(Entries on where items appear)
++++++++++

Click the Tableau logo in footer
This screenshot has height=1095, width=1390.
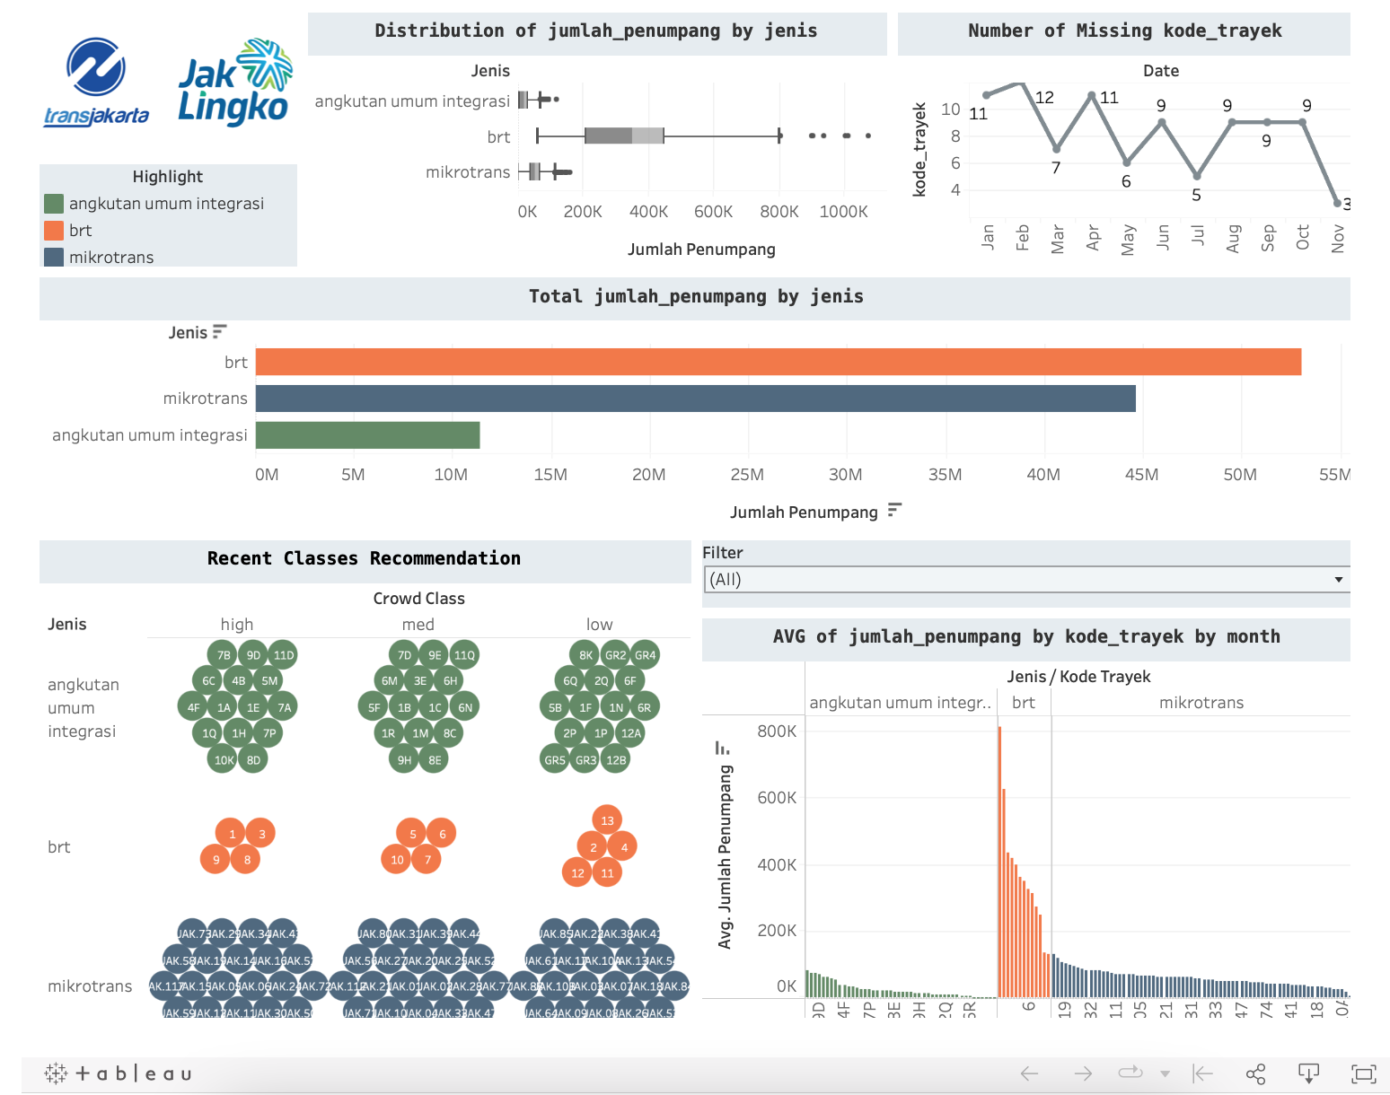click(x=118, y=1073)
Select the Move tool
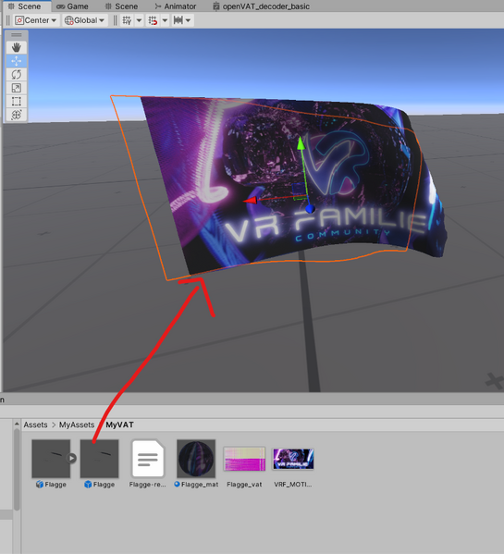The image size is (504, 554). click(x=17, y=61)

++++++++++

Rewrite the rows above, replacing "Select" with "Choose" and leaving everything else unchanged. Omit the pictures from your answer.

> _Solution to this problem_:
Click the Tableau logo in footer
This screenshot has height=1095, width=1390.
click(x=118, y=1073)
Choose the Move tool
The image size is (504, 554). click(x=17, y=61)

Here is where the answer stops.